Not only is Aphex Twin a master in sounds, but the combination of live generated visuals is the cherry on top. He displayed a culmination of historic British pop culture icons imprinted on photonegative images of his evil gleaming face, almost as if he were trying to brain wash the crowd with these flashing images including the likes of; King Charles, Boris Johnson, Dua Lipa, Clockwork orange. Our pour souls had the subliminal message that he was the mastermind behind this ludicrous wizardry drilled into us (with the soulful power of a siren no less!).

Visuals as part of Aphex Twin’s performance at Forwards Festival 2023. Credit: Isabella Spicer

There really is no other like Aphex Twin, with his masterful ability to make crunchy drums sounds so crisp and clean, singing in harmony across the barren field with the crowd’s feet beating around. Combined with his visual mastery, the Techno artist demonstrated himself as a master of scrambling people’s brains and reducing them to a shear crumb of existence: leaving a unifying appreciation for the power of music. 
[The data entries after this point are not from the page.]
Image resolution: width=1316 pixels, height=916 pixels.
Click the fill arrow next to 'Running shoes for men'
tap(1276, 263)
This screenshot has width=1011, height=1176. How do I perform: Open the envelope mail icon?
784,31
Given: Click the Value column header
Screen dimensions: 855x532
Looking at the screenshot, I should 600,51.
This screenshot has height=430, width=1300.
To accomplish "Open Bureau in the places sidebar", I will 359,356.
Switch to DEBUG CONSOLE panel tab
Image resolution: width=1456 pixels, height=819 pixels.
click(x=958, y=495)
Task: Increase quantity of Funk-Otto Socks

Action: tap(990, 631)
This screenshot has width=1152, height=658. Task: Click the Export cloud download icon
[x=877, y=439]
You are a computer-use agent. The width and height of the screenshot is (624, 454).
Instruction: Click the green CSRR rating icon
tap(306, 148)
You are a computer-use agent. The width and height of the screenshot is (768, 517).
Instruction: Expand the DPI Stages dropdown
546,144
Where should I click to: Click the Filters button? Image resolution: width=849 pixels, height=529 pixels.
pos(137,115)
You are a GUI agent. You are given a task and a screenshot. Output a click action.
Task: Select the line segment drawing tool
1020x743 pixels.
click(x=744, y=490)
Overall, Forwards succeeded in showcasing the eclectic range of Bristol’s music scene, going above and beyond with access to talk panels covering a range of current issues including polyamory, sex talks, caring in Bristol and Black excellence. Forwards Festival also showcased a selection of arts ranging from photography to a large-scale Mycelium installation. If you are interested in listening to any of the previous talks, 2022 talks are still available on podcasts for listening, and the 2023 panels will soon be uploaded as well so you don’t have to miss out, whether you weren’t there or were spending the forwards weekend dancing your socks off. A Forward thinking and breathing music festival which shouldn’t be missed in 2024!